(TEXT PROVIDED):

This separation also allows specialised algorithms to be used for the TA and planning parts, increasing the efficiency with which the task-directed behaviour of the team can be generated. When doing this, TA usually assumes a greatly simplified model of planning in order to be able to efficiently compute allocations. However, this separation also means that the TA process cannot be informed by the plans of the individual robots, which prevents it from exploiting opportunities, or avoiding hindrances, that are only evident once planning has been performed. For example, if the individual robots plan with time-based models, a task may be much quicker to complete at a particular time of day, but with TA separated from planning, this information cannot be exploited in the allocation process.

To address this limitation, recent work has considered the problem of simultaneous task allocation and planning (STAP) [1], which solves the complete problem in a single process, and can therefore take the plans of each robot (and their costs etc.) into account during the allocation process. In this paper, we build upon the STAP approach and make the following contributions. We present the first formalisation of simultaneous task allocation and planning under uncertainty (STAPU), and a method to solving this problem using techniques from formal verification. Our formalisation explicitly includes the possibility of robot failures. So, we also contribute an extension of the approach to deal with reallocation of tasks when a robot fails.

Individual robots’ capabilities and environments are described using Markov decision processes (MDPs). The set of tasks to be completed by the team of robots is formally specified using linear temporal logic (LTL). More precisely, tasks are defined in the co-safe fragment of LTL. Furthermore a safe LTL formula is provided to specify safety constraints to be obeyed by all robots. Using techniques and tools from formal verification, more specifically from probabilistic verification, we propose methods to generate multi-robot policies that maximise the probability of successful task completion and minimise costs. We tackle the basic task allocation and planning problem using a team MDP that exploits the independence between tasks and adopts a sequential modelling approach. We then iteratively improve the joint policy, by incorporating the possibility of reallocating tasks in the event of individual robot failures. In the latter phase, we construct and solve a precise joint-agent model of synchronise execution of the generated sequential policies, yielding probabilistic guarantees on the performance (and safe operation) of the team of robots. We implement our approach as an extension of the widely used probabilistic verification tool PRISM [2], and evaluate its performance on a benchmark multi-robot example.

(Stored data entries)
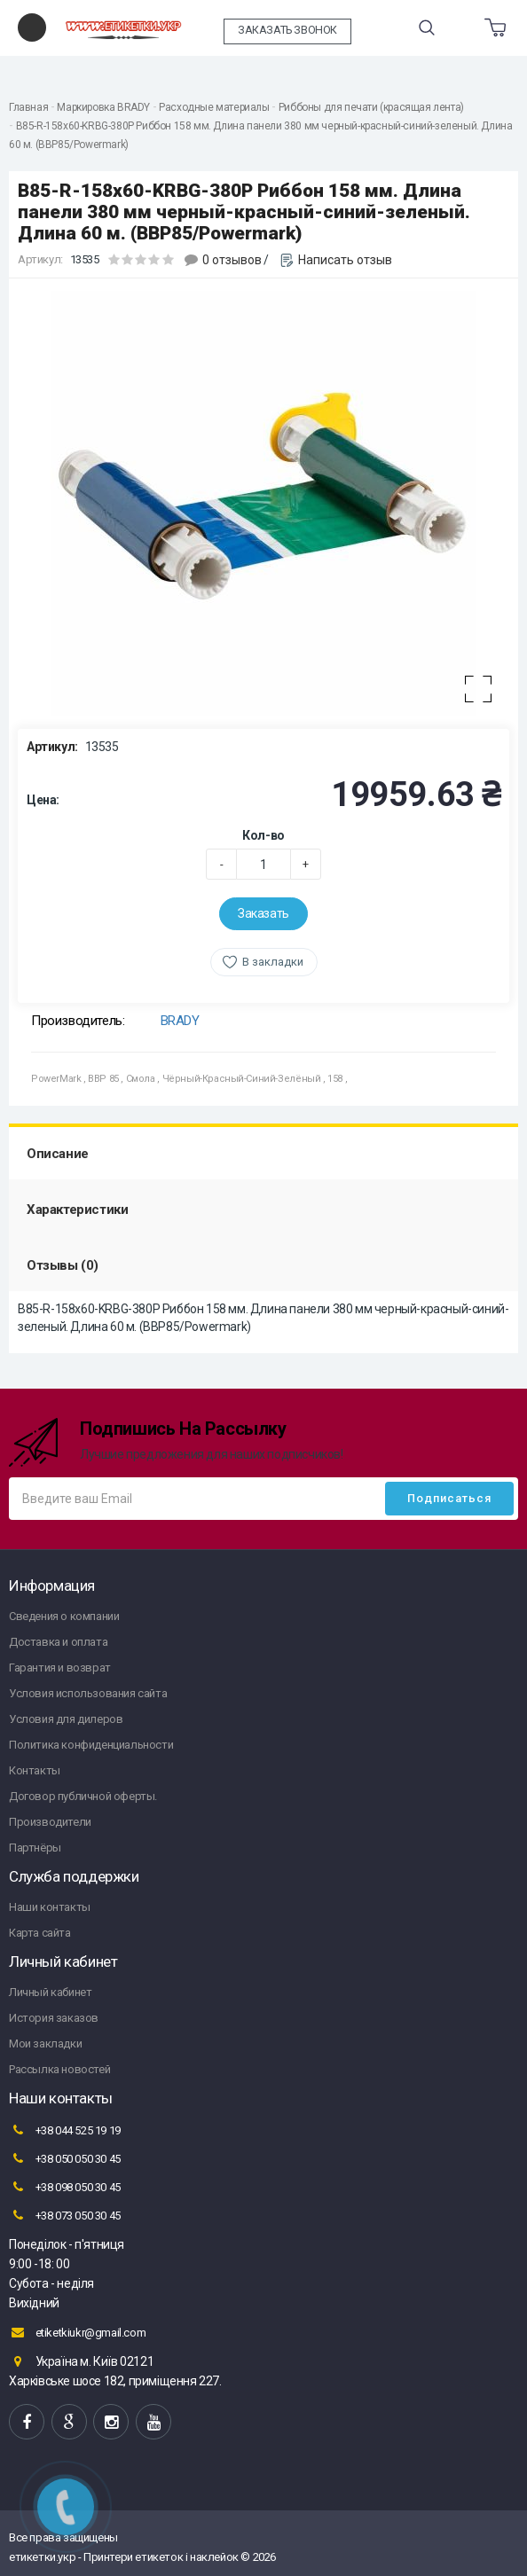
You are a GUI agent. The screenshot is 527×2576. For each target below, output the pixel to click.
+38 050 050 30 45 (65, 2158)
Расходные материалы (214, 107)
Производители (50, 1821)
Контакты (34, 1770)
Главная (28, 107)
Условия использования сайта (88, 1693)
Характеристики (77, 1210)
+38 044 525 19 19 (65, 2130)
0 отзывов (232, 260)
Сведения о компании (64, 1616)
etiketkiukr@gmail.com (77, 2332)
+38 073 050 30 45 (65, 2215)
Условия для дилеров (65, 1719)
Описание (58, 1154)
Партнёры (35, 1847)
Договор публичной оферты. (83, 1796)
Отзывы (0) (62, 1265)
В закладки (272, 961)
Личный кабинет (50, 1992)
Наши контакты (49, 1907)
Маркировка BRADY (103, 107)
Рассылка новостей (59, 2069)
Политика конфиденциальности (91, 1744)
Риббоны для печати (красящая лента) (371, 107)
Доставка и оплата (58, 1641)
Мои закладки (45, 2043)
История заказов (53, 2017)
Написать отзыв (345, 260)
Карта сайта (40, 1932)
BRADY (180, 1021)
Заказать (263, 913)
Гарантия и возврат (60, 1667)
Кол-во (263, 835)
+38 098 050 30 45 (65, 2187)
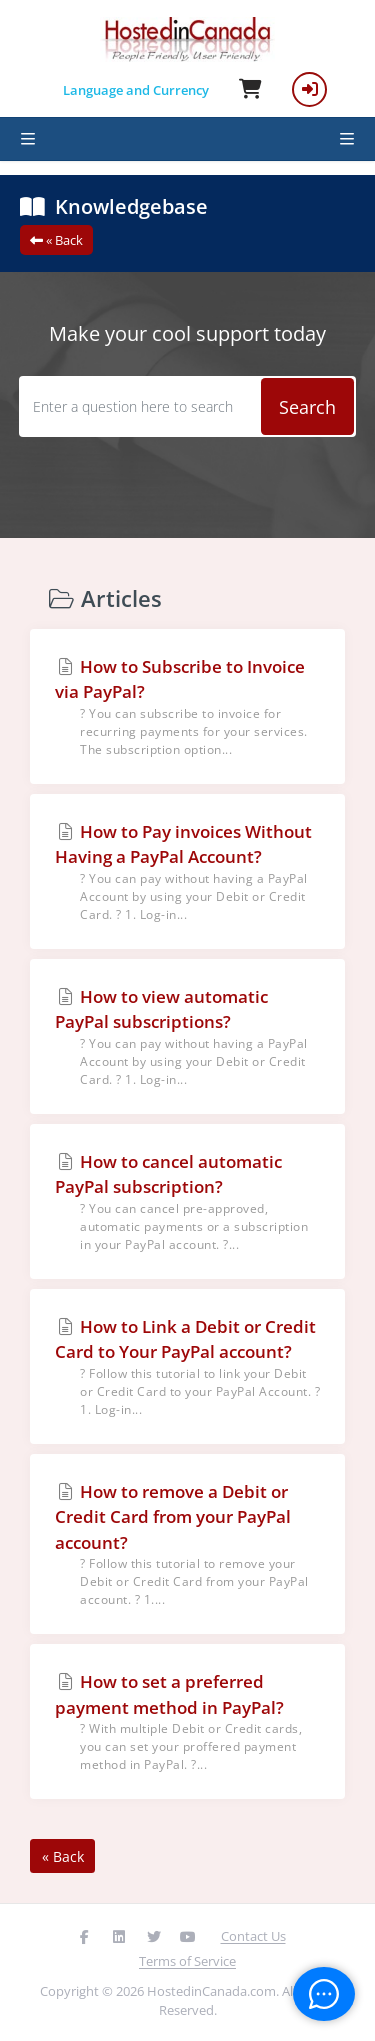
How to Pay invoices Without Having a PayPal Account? (187, 872)
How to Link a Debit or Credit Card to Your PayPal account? (187, 1367)
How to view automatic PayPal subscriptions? (187, 1037)
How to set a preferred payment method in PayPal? (187, 1722)
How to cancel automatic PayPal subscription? (187, 1202)
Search (307, 407)
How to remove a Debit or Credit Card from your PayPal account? (187, 1545)
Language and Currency (136, 90)
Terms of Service (187, 1961)
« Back (56, 240)
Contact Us (253, 1936)
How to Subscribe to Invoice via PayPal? (187, 707)
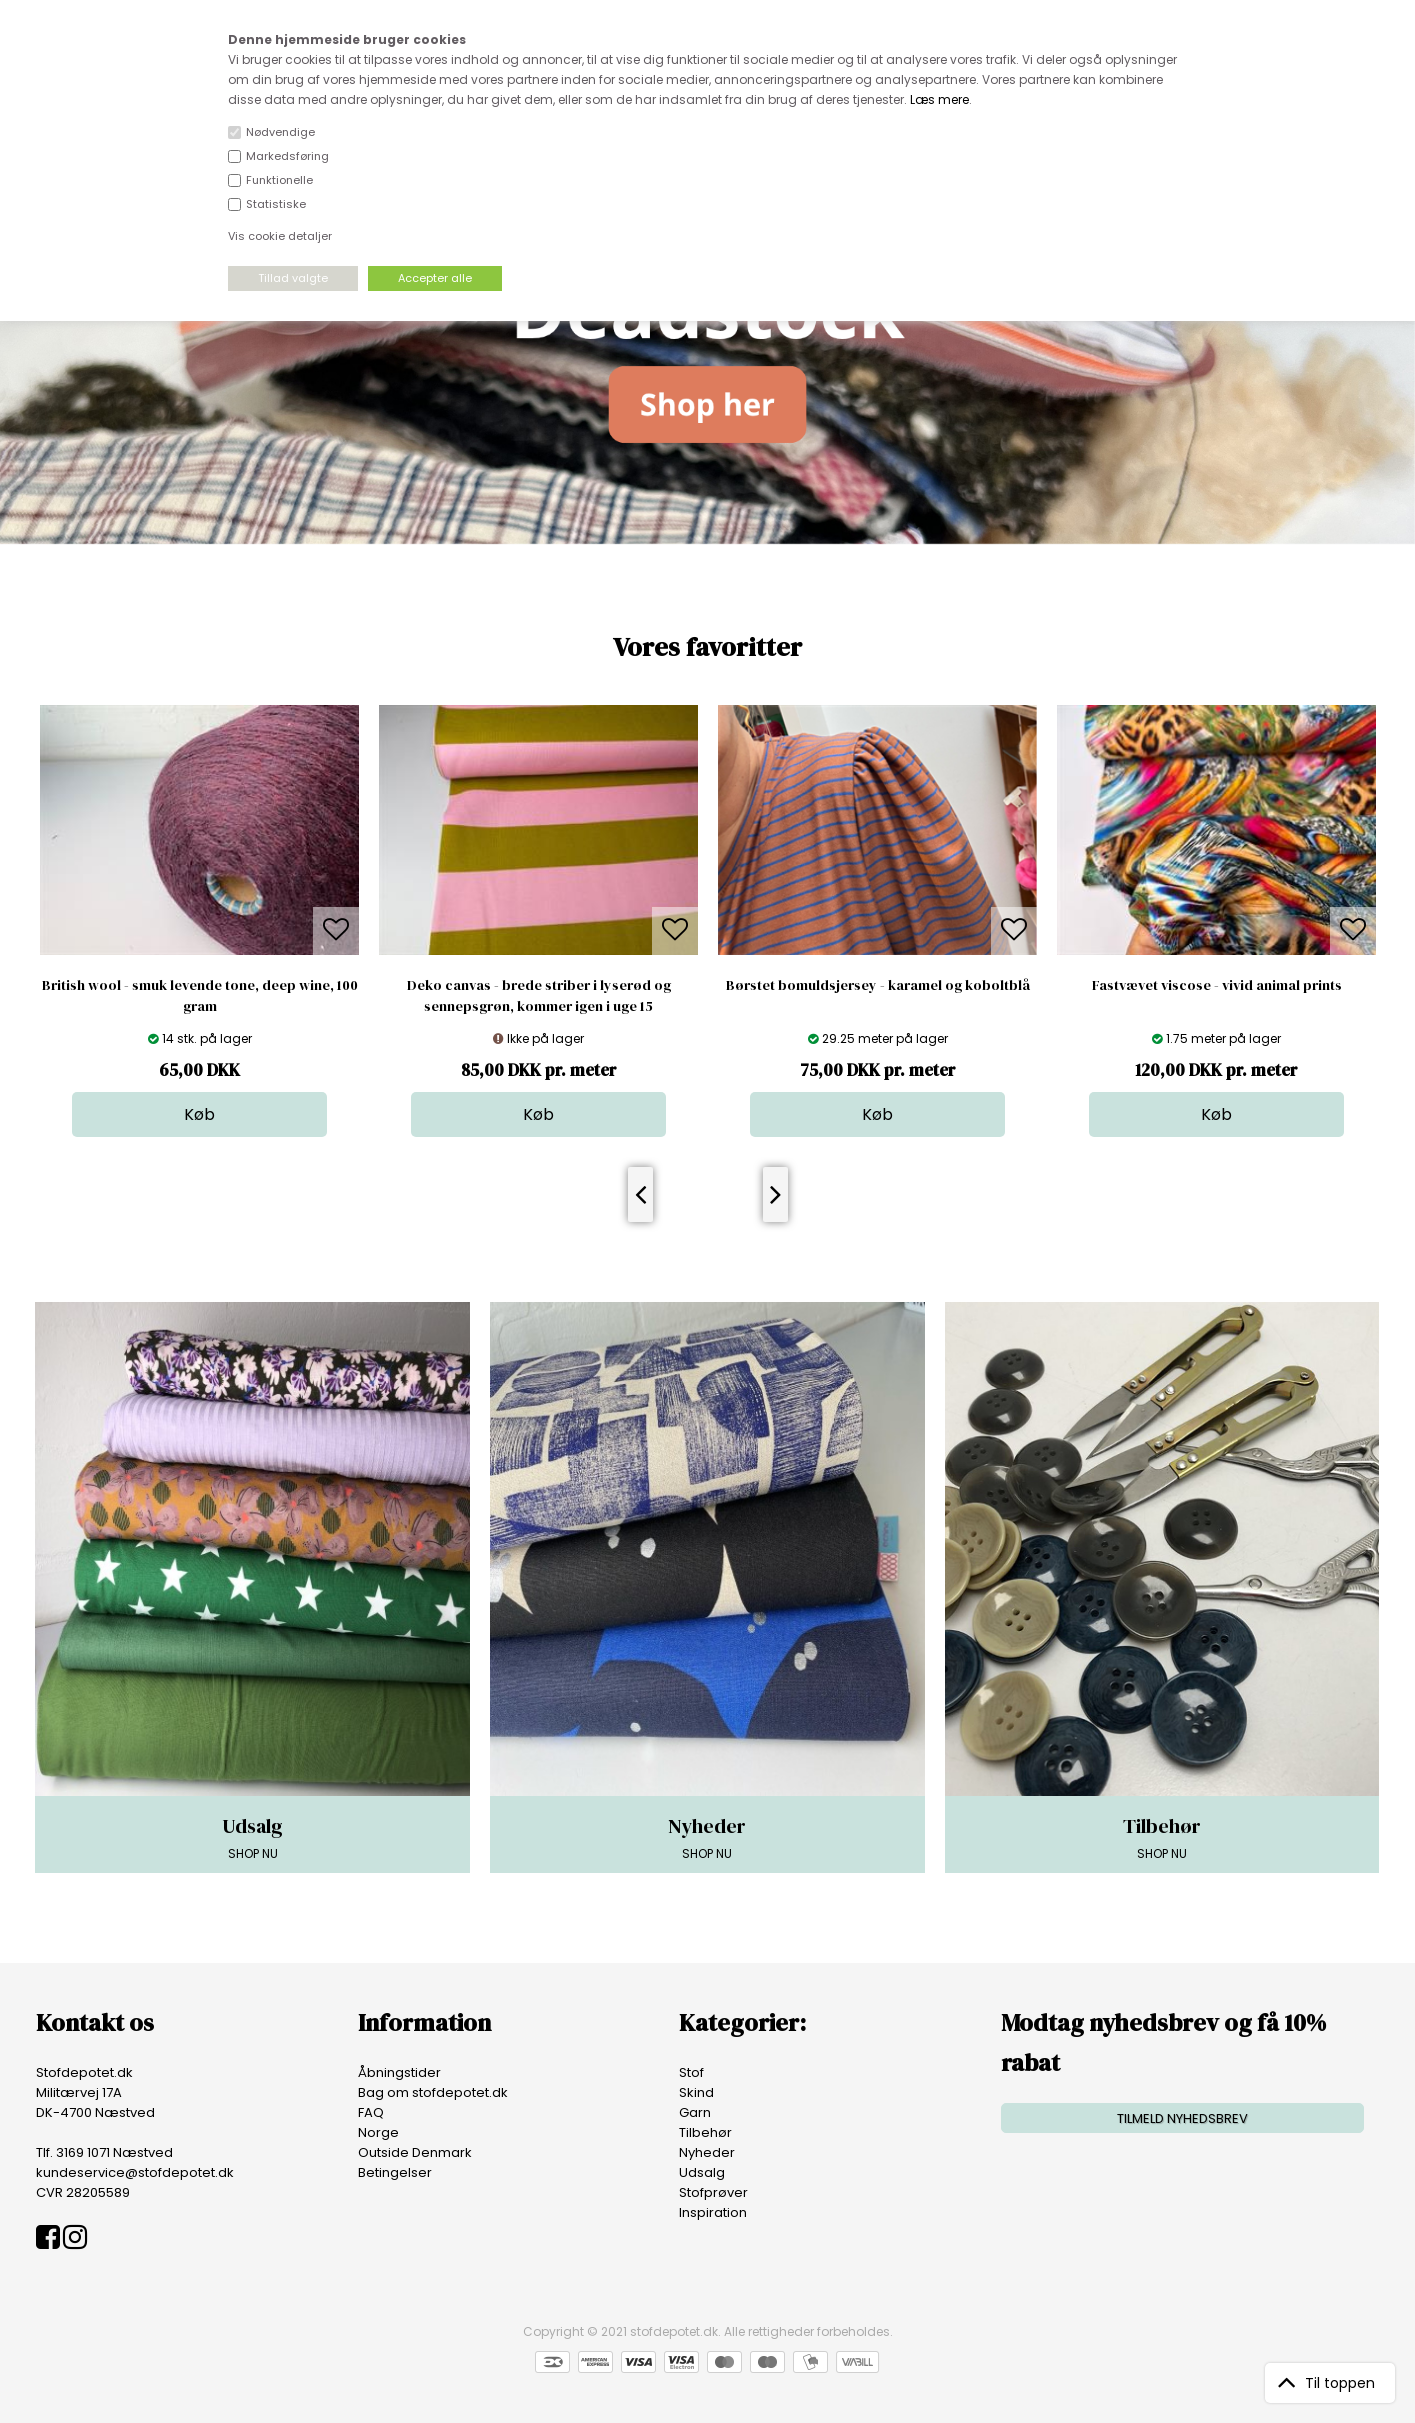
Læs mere (939, 99)
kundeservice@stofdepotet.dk (135, 2172)
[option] (199, 921)
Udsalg (702, 2172)
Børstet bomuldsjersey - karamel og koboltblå (878, 985)
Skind (696, 2092)
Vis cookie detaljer (280, 236)
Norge (378, 2132)
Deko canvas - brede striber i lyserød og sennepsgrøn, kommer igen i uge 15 (539, 995)
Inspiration (713, 2212)
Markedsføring (287, 156)
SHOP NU (252, 1837)
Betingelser (395, 2172)
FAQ (371, 2112)
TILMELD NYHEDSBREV (1182, 2118)
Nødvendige (280, 132)
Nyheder (707, 2152)
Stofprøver (713, 2192)
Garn (695, 2112)
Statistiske (276, 204)
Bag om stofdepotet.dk (433, 2092)
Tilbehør (705, 2132)
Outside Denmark (415, 2152)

(WORK TO COMPLETE):
(a) Decide whether each statement agrees with the text on multi-robot task allocation, answering yes or no and quoting the words of the text that settle it: (i) Tasks are specified in the co-safe fragment of LTL. (ii) The approach is implemented as a standalone tool built independently of existing software. (iii) When separated from planning, task allocation usually assumes a detailed model of planning.
(b) Answer these questions from the text on multi-robot task allocation:
(i) What are used to describe individual robots' capabilities and environments?
(ii) What does the abbreviation STAP stand for?
(iii) On what is the performance of the approach evaluated?
The records have no connection to the text on multi-robot task allocation.

(WORKED SOLUTIONS):
(a)
(i) Yes: "tasks are defined in the co-safe fragment of LTL"
(ii) No: "We implement our approach as an extension of the widely used probabilistic verification tool PRISM"
(iii) No: "TA usually assumes a greatly simplified model of planning"

(b)
(i) Markov decision processes (MDPs)
(ii) Simultaneous task allocation and planning
(iii) A benchmark multi-robot example